There’s good bet your own workforce will be struggling with holiday season stress over the next few weeks. You can’t fix their pressured festive feast, overbearing family, or hyperactive kids. But you can be empathetic and compassionate and help make their experience at work as stress-free as possible.

The truth is, the better you understand your people’s individual challenges, fears, and pressures, the better you can help. But knowing what’s going on for your people, especially if they don’t work right in front of you, can be challenging. The explosion of remote and hybrid working has been largely very positive but it makes keeping control over the employee experience difficult.

Here are the five dimensions you should be looking at, to track employee wellbeing during the holidays.

5 ways to measure employee wellbeing over the festive season

1. Meaningfulness

The holiday season is often a time that inspires reflection (good and bad). Where are we in life? What have or haven’t we achieved? Are we truly doing what we love? Do we feel we’re making a positive contribution to the world?

Many of these questions relate to our sense of meaningfulness. Meaningfulness refers to an employee’s sense of purpose, including how connected they feel to their work and motivated to do their best for your organisation.

Tracking the meaningfulness dimension using an employee engagement platform like Winningtemp can give you a heads-up if employees need support to reconnect to your (and their) why. Before the New Year’s resolution resignations begin…


2. Inclusion

We all know how important inclusion is for employee wellbeing. When employees feel included, job performance increases by 56% and they’re 50% less likely to leave. They’re also 167% more likely to recommend your organisation as a great place to work, helping with future recruitment.

But the holiday season can be divisive. Every organisation is a melting pot of perspectives, cultures, opinions. Emotions run high. A classic example is parents asking child-free workers to cover core holiday shifts, but there are plenty of moments for potential discord.

Not to mention that the holidays typically worsen existing inequalities. For example, women are 42% more likely to feel extra stress over the holidays than men. And lower-middle income earners are 33% more likely to feel holiday stress than workers with middle household incomes.

Then there’s the added pressure of making sure employees feel included socially, even if they work remotely. Seemingly small stuff like forgetting someone from Secret Santa can sow the seeds of division.

To know where to provide extra support, you need to understand how included your teams feel — and whether that differs between employee groups and whether it’s changed over the holidays.


3. Stress

For many, the holiday season is a period of thankfulness; a time for counting our blessings.

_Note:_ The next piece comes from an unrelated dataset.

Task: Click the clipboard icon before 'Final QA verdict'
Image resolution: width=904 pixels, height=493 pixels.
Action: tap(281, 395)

But for others, it feels more like a time for counting chores with blessings few and far between.

Stress is one of the most obvious signs your people might be struggling. Winningtemp customers often report seeing a big uptick in stress over the holiday period, from a whole heap of factors you might not always expect.

Having the ability to track in real-time how your teams are feeling is critical. But beyond this, it’s invaluable when your employees can add qualitative comments to clarify or contextualise.

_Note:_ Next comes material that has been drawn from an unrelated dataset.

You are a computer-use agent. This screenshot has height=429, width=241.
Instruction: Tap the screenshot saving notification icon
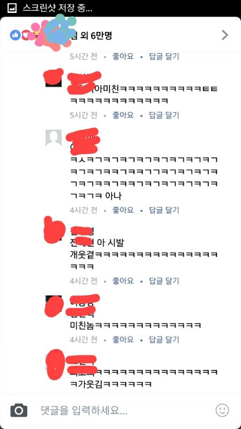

Assumptions could do more harm than good, because one person’s perfect Christmas is another’s total nightmare. You’ll struggle to provide meaningful support unless you know exactly what’s stressing your people out.


4. Workload

Theoretically, the festive period is a time to relax and unwind. But the reality is often very different, with employees racing to get projects finished before the holidays and team members picking up extra slack as colleagues break early. Plus the inevitable downtime for festive cheer and post-party hangovers…

But research shows overloaded employees are three times more likely to experience poor wellbeing. In total, 75% of employees feeling overburdened by their workload have low wellbeing scores. And worse, more than 60% are also at risk for turnover.

Knowing how your employees feel about their workloads is important, both to protect wellbeing and to predict problems that could derail deadlines. There’s nothing worse than discovering a week before the holidays that the team needs to work overtime to finish a key project.

An employee engagement platform makes it easy for managers to understand their team’s workload, in real-time. And take the right actions to help, where help is needed.  


5. Team spirit

We often think of the festive period as a time for coming together; for family. But this is far from universal, and many employees can feel lonelier than ever over the holidays. For instance, a recent loneliness study shows that 55% of respondents experience loneliness over the holidays –leaping to 65% of single adults and 75% of Gen-Z.

The holiday season has a way of bringing loneliness home, whether it’s absent friends or family or feelings of being lonely despite the crowd.

These feelings can result in employees becoming withdrawn and distracted, pulling back from colleagues and workplace friends. But close-knit teams with great energy can also be one of the biggest antidotes to seasonal loneliness, helping an employee feel supported and connected.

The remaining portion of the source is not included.